⚖️ Purchasing Power Parity PPP
The idea that, over the long run, exchange rates should adjust so the same basket of goods costs about the same in any country once you convert prices into one currency. It measures how much your money actually buys, not just the face-value exchange rate.
🛒 The simple version — same cart, two countries
Imagine the exact same shopping cart of food, clothes, and a haircut. Fill it in two countries and pay in their own money. Purchasing Power Parity asks: once you swap one currency for the other, does the cart cost the same? If a country's cart is much cheaper after conversion, its currency looks under-valued; if much pricier, it looks over-valued. PPP is the long-run pull toward those carts matching.
⚖️ The "law of one price"
PPP is built on a simple thought: with no shipping costs and no trade barriers, an identical good should cost the same everywhere once you convert the price into one currency. If a phone is far cheaper in one country, buyers would flock there and sellers would raise the price, nudging both sides back together. In the real world that pull is slow and never perfect, which is why prices stay apart for a long time.
🍔 The Big Mac Index — PPP you can taste
The Economist has published the Big Mac Index since 1986 as a light-hearted way to see PPP in action. You take one standardized Big Mac and compare its price across countries. The burger works because it's a roughly similar product sold almost everywhere, so the gap in price hints at whether a currency looks over- or under-valued.
| Country (illustrative) | Big Mac price in US dollars |
|---|---|
| 🇮🇳 India | about $1.62 |
| 🇳🇴 Norway | about $6.79 |
📊 These figures are illustrative examples of how far prices can diverge — not live quotes. The index is a fun gauge, not a precise measure.
🌐 Why economists use "GDP at PPP"
Market exchange rates jump around with speculation and short-term demand. To compare living standards and real output more fairly, economists adjust each country's GDP using PPP, called GDP at PPP. It strips out the noise of volatile exchange rates so a dollar's worth of output in one country is measured against what that money truly buys locally.
🪙 Where crypto comes in
The crypto link is indirect.

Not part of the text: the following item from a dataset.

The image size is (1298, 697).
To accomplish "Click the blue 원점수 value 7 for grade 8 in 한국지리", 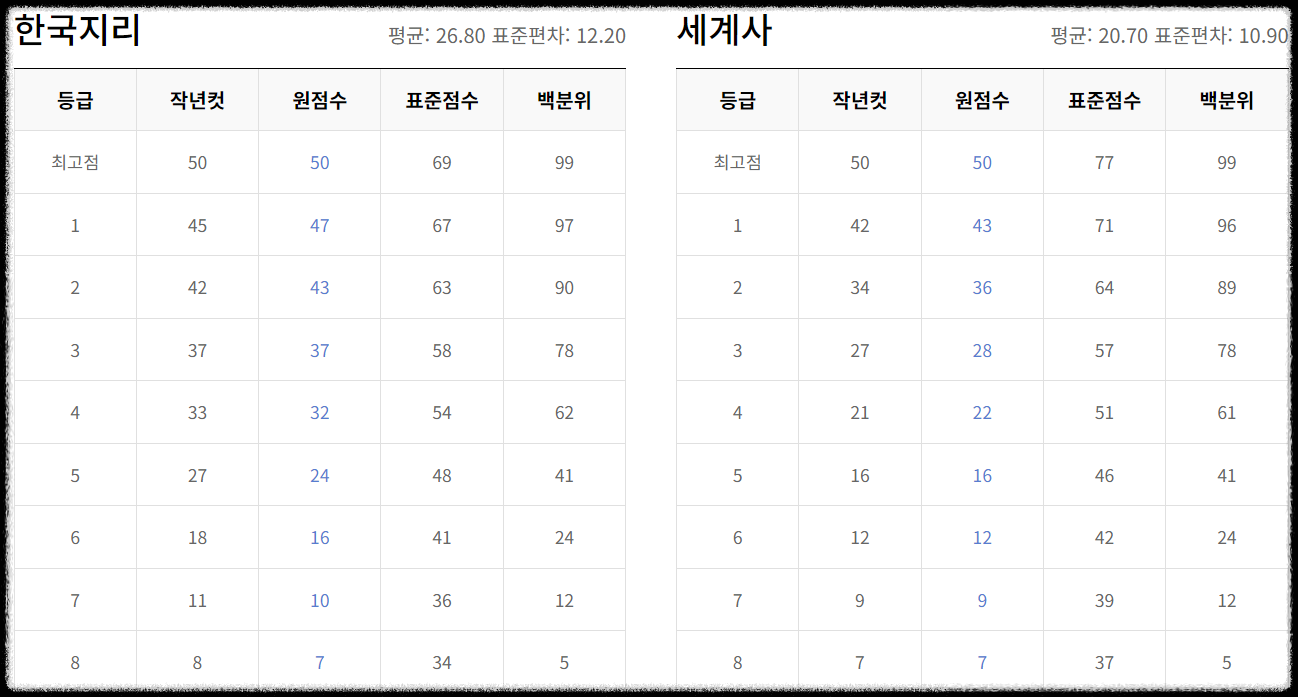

In countries where local money keeps losing buying power, such as Argentina, Venezuela, Bolivia, Nigeria, and Pakistan, some people hold US dollar stablecoins like USDT and USDC to protect their purchasing power. In Bolivia, some shops have reportedly priced goods directly in USDT. Others reach for Bitcoin as a longer-term hedge, though it is far more volatile.
⚠️ A US dollar stablecoin protects you against a local currency collapse, but not against US dollar inflation itself — the dollar's own buying power erodes over time too. Experimental "flatcoins," pegged to a cost-of-living basket instead of a single currency, are an early attempt to fix that.
❓ FAQ
- Does PPP mean exchange rates are always 'wrong' when prices differ between countries?
- No. PPP is a long-run tendency, not a rule that holds day to day. Real exchange rates can stay far from the PPP rate for years because of transport costs, trade barriers, taxes, and services like rent or haircuts that can't be shipped abroad. A cheaper Big Mac somewhere does not hand you an instant profit.
- What is the Big Mac Index?
- It's a light-hearted PPP gauge published by The Economist since 1986. You compare the price of one standardized Big Mac across countries to estimate whether a currency looks over- or under-valued. The burger works because it's a roughly similar product sold almost everywhere.
- How does PPP connect to crypto?
- The link is indirect. In countries where the local money keeps losing buying power, some people hold US dollar stablecoins like USDT or USDC to protect their purchasing power. A dollar stablecoin shields you from a local currency collapse, but not from US dollar inflation itself.